• _Texto fuente_:
Con una ceremonia solemne marcada por el dolor, Italia enterró este sábado a 35 de las casi 300 víctimas del terremoto que arrasó el miércoles tres poblaciones de montaña del centro de la península.
La ceremonia, que se celebró en la ciudad de Ascoli Piceno, contó con la presencia del presidente de la República, Serio Mattarella y del primer ministro Matteo Renzi, así como familiares, amigos y parientes de las víctimas de Arquata del Tronto, una de las aldeas devastadas por el sismo.
El evento, el primer acto oficial por las víctimas, se celebró en el estadio deportivo de Ascoli Piceno, una ciudad localizada no muy lejos del lugar de la tragedia, que fue transformado en capilla.
Treinta y cinco ataúdes, colocados sobre un tapete azul, estaban cubiertos con una corona de flores con lirios blancos y rosas.
Entre ellos, resaltaba uno blanco, el de Giulia, una niña de 9 años, cuyo cuerpo protegió al de su hermana, Giorgia, de 4 años, una de las últimas personas extraídas con vida de los escombros en Pescara del Tronto.
"Nuestras campanas volverán a repicar", clamó el obispo Giovanni D'Ercole durante la misa fúnebre a la que asistieron cientos de personas, entre ellos autoridades locales y regionales así como socorristas, bomberos y asistentes sociales.

• _Datos_:
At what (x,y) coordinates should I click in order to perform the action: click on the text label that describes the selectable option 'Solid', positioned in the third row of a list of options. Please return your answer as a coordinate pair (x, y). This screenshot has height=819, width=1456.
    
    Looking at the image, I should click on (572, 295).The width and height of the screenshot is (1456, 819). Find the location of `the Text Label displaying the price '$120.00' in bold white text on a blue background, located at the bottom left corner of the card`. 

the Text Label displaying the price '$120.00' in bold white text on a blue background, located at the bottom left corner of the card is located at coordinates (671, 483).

• _Consigna_: Copia el fragmento del texto fuente que va de "Con una ceremonia" a "por el sismo." y cambia "terremoto" por "seísmo".

• _Resultado_:
Con una ceremonia solemne marcada por el dolor, Italia enterró este sábado a 35 de las casi 300 víctimas del seísmo que arrasó el miércoles tres poblaciones de montaña del centro de la península.
La ceremonia, que se celebró en la ciudad de Ascoli Piceno, contó con la presencia del presidente de la República, Serio Mattarella y del primer ministro Matteo Renzi, así como familiares, amigos y parientes de las víctimas de Arquata del Tronto, una de las aldeas devastadas por el sismo.